*** Opening of Text under study ***
This week has probably not been one of the finest of my entire existence. I promise this won’t be one of those whiny “everything’s gone to shit” posts, but I fell down the stairs at work yesterday. FELL DOWN THE STAIRS. Just saying.

I was reading the paper. I should have known not to do this, as once, when I was about six, I was reading a book whilst walking down the street with my Dad, when all the sudden a parking meter sprung from the earth and hit me in the face and I fell down, but it’s not an excuse anyway. I tripped over my own feet with about three stairs to go, and stopped my fall by hitting my head on the wall in front of me. I was so surprised by this that I couldn’t decide if I should cry or laugh or what, so I just gathered myself up and pressed a palm to the painful part of my head. After a little while it occurred to me that I was just standing on the landing with one hand clapped to my head, looking loony, and that maybe I should move, so I took my hand away from the bump and saw blood. Well, head wounds do that, I thought calmly, and I went upstairs to the staff toilet and splashed water on my face.

All well and good, but by the time I had got back down to the office again, it was bleeding again. I should mention that it wasn’t bleeding profusely, not by any means. More just…seeping. So when a co-worker asked idly if I’d hit my head, I said, yeah, I fell down the stairs, and giggled, and she said Oh my gosh, you mean right now? Because your head is bleeding.

Well, that was it. I could no longer pretend that my clumsiness was casual. Instead, I had to go across the road and get ice from the kitchen. Only they had no ice, so the chef brought me a plastic bag full of frozen corn. My boss wanted to bandage it to my head so that my arm wouldn’t get sore holding it there, but I drew the line at being an English patient lookalike. After a half hour of idleness I put a plaster over the cut and threw myself (metaphorically, not literally) back at my work.

I felt fine, and I wasn’t prepared to linger for long on the incident, especially not as it highlighted an example of stupendous ineptitude. But after ten thousand questions, expressions of sympathy, Natasha Richardson comparisons, and suggestions that I drink a little less at work (I don’t drink at all at work, in case you’re tempted to take that literally), I began to fret. It doesn’t take much to make me fret (I suffer, after all, from varying degrees of generalized anxiety disorder, obsessive compulsive disorder, and hypochondria, which is a common but very unfortunate combination of ailments), and the internet, let me tell you, is the jackpot of fret-fuel.
*** Close of Text under study ***
*** Opening of Source material ***
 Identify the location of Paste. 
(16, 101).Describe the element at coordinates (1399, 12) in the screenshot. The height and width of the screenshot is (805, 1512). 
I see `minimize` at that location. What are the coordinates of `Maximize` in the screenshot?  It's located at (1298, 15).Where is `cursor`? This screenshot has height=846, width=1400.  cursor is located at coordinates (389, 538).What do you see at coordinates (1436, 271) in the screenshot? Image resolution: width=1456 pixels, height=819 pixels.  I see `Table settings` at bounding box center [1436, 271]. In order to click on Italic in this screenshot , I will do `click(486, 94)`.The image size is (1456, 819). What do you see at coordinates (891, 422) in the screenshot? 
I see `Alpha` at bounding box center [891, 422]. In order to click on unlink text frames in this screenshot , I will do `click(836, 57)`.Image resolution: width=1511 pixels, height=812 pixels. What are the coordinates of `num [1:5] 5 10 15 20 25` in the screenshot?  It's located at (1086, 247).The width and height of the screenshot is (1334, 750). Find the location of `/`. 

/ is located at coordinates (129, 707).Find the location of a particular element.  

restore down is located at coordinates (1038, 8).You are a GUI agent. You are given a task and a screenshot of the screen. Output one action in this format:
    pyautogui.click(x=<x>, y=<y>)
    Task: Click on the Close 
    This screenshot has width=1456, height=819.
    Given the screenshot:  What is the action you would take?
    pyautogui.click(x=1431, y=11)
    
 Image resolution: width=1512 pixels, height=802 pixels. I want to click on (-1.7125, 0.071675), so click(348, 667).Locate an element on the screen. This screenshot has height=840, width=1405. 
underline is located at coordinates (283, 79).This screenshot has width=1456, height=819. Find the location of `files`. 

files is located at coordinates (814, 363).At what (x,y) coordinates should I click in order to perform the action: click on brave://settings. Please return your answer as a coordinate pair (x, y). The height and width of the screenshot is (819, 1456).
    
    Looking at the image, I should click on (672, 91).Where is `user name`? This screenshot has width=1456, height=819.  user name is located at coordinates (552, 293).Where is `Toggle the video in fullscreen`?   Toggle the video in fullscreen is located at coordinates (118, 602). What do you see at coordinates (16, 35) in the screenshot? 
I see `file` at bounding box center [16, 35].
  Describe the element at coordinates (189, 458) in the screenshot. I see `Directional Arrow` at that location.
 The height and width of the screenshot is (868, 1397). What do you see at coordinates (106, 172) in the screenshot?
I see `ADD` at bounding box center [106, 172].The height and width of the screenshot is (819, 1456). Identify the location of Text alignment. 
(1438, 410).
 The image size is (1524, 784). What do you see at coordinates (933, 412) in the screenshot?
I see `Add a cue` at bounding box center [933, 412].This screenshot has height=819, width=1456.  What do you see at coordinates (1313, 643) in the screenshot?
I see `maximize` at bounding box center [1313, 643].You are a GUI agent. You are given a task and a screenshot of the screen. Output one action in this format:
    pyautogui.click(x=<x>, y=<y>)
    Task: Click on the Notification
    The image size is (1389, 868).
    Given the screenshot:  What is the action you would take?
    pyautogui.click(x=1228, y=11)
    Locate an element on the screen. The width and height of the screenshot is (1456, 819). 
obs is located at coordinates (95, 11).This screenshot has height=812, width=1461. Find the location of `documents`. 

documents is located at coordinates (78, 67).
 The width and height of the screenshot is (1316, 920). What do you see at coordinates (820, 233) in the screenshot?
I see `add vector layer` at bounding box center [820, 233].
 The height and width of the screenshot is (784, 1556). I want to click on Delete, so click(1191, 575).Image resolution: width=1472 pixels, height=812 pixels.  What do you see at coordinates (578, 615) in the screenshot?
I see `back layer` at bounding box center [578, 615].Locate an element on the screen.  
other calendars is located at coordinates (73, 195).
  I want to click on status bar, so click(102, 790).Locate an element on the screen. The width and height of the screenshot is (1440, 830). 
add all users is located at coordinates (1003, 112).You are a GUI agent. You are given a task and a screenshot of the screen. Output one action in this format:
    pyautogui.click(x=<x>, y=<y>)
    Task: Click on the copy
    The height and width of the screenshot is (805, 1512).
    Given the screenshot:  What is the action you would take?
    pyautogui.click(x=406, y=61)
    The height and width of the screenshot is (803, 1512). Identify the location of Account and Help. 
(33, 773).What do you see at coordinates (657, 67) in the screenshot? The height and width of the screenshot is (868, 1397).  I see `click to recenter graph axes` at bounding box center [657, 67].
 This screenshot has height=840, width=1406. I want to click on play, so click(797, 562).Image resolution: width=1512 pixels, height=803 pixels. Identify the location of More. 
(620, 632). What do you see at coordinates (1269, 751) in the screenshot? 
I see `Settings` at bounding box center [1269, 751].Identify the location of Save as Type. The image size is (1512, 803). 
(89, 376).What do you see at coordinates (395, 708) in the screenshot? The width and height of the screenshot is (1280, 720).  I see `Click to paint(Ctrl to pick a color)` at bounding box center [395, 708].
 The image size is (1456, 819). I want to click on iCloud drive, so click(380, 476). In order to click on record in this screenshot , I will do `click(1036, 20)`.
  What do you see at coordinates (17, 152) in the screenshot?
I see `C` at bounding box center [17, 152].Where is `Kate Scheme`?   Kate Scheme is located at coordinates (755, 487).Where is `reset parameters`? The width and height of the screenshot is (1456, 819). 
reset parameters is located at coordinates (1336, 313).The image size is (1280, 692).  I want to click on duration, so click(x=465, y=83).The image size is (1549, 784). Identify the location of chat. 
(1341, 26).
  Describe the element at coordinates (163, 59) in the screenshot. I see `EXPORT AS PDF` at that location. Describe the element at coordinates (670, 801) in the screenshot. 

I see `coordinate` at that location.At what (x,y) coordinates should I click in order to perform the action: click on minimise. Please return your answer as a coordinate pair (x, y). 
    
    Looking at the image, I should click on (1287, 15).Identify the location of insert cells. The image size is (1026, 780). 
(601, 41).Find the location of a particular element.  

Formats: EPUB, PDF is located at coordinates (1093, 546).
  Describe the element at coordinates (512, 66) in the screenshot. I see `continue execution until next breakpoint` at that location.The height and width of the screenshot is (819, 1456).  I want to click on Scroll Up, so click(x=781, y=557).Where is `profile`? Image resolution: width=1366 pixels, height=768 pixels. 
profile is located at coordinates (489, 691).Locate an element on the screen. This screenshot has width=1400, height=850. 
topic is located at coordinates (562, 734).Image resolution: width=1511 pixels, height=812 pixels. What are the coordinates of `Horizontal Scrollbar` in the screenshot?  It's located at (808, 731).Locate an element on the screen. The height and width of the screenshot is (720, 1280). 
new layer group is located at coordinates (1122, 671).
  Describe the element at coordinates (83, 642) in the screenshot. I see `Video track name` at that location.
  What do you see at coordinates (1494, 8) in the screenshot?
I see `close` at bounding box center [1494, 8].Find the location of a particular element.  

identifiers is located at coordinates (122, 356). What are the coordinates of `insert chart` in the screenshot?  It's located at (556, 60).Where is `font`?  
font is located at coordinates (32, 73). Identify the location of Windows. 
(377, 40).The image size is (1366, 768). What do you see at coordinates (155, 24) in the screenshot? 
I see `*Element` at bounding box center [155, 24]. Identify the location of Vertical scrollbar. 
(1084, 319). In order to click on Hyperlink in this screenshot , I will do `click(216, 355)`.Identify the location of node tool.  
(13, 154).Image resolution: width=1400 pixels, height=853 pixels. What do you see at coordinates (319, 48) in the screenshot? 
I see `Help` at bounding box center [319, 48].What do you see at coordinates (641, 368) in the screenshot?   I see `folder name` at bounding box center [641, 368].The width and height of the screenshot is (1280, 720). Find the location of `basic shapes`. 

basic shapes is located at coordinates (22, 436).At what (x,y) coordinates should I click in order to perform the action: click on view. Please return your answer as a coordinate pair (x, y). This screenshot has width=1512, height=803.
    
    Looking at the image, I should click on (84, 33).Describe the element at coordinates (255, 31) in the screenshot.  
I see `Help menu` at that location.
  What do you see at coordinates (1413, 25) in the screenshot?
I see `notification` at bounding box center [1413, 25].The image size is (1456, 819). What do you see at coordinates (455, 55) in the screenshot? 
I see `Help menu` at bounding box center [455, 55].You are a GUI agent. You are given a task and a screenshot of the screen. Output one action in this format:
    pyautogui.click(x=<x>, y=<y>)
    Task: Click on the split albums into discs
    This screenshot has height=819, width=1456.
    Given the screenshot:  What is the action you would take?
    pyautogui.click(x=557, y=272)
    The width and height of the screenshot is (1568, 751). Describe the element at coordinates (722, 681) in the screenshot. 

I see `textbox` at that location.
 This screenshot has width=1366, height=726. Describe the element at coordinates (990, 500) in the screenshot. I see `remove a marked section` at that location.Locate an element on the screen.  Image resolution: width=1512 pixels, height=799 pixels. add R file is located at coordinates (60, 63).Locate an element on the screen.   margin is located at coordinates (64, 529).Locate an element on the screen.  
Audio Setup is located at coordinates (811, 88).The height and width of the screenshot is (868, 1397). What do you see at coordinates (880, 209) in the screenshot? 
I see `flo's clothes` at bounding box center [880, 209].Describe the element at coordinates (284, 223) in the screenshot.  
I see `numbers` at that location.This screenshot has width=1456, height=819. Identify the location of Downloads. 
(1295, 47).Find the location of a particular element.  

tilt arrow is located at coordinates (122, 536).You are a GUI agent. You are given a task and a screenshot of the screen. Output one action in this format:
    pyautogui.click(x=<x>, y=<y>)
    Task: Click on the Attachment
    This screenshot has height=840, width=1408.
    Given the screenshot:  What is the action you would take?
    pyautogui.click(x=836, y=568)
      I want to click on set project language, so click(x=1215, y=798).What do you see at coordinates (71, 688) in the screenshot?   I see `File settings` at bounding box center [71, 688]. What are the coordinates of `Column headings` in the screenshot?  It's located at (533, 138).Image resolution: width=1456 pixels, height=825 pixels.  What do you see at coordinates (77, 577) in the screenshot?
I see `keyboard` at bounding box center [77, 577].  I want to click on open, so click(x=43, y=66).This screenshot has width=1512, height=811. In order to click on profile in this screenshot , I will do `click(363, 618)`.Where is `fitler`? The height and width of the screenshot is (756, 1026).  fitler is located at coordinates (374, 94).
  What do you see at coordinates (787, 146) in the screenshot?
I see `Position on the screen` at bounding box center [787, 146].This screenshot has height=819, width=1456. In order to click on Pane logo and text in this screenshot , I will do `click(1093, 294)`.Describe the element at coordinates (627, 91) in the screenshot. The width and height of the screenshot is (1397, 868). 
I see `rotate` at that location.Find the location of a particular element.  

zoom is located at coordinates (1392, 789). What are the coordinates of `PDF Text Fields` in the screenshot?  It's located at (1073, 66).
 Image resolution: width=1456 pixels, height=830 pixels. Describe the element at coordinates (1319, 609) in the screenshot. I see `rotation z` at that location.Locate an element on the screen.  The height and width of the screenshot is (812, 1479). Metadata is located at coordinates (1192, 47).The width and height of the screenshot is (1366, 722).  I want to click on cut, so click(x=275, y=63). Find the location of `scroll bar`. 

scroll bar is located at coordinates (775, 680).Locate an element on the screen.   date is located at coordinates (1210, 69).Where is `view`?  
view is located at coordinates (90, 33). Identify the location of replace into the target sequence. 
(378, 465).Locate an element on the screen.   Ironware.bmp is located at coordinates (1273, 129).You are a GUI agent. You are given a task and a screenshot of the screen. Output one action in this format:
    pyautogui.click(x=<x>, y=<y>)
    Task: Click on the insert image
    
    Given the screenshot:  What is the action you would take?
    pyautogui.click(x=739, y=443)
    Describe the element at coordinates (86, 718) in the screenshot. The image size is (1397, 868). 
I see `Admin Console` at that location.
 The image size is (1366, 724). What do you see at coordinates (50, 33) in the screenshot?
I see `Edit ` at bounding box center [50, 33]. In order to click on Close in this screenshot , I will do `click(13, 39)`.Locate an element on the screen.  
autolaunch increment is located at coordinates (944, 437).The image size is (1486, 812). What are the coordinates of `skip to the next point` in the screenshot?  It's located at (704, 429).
*** Close of Source material ***
*Exercise 1*:
Answer these questions about the blog post:
(a) What was the writer reading when the fall happened?
(b) What did the chef bring the writer in place of ice?
(c) What did the writer put over the cut after a half hour of idleness?
*Exercise 2*:
Repeat the section of the blog post that begins at the words "All well and" and stops after "at my work.".
The data has no connection to the blog post.

*Expected output 1*:
(a) The paper.
(b) A plastic bag full of frozen corn.
(c) A plaster.

*Expected output 2*:
All well and good, but by the time I had got back down to the office again, it was bleeding again. I should mention that it wasn’t bleeding profusely, not by any means. More just…seeping. So when a co-worker asked idly if I’d hit my head, I said, yeah, I fell down the stairs, and giggled, and she said Oh my gosh, you mean right now? Because your head is bleeding.

Well, that was it. I could no longer pretend that my clumsiness was casual. Instead, I had to go across the road and get ice from the kitchen. Only they had no ice, so the chef brought me a plastic bag full of frozen corn. My boss wanted to bandage it to my head so that my arm wouldn’t get sore holding it there, but I drew the line at being an English patient lookalike. After a half hour of idleness I put a plaster over the cut and threw myself (metaphorically, not literally) back at my work.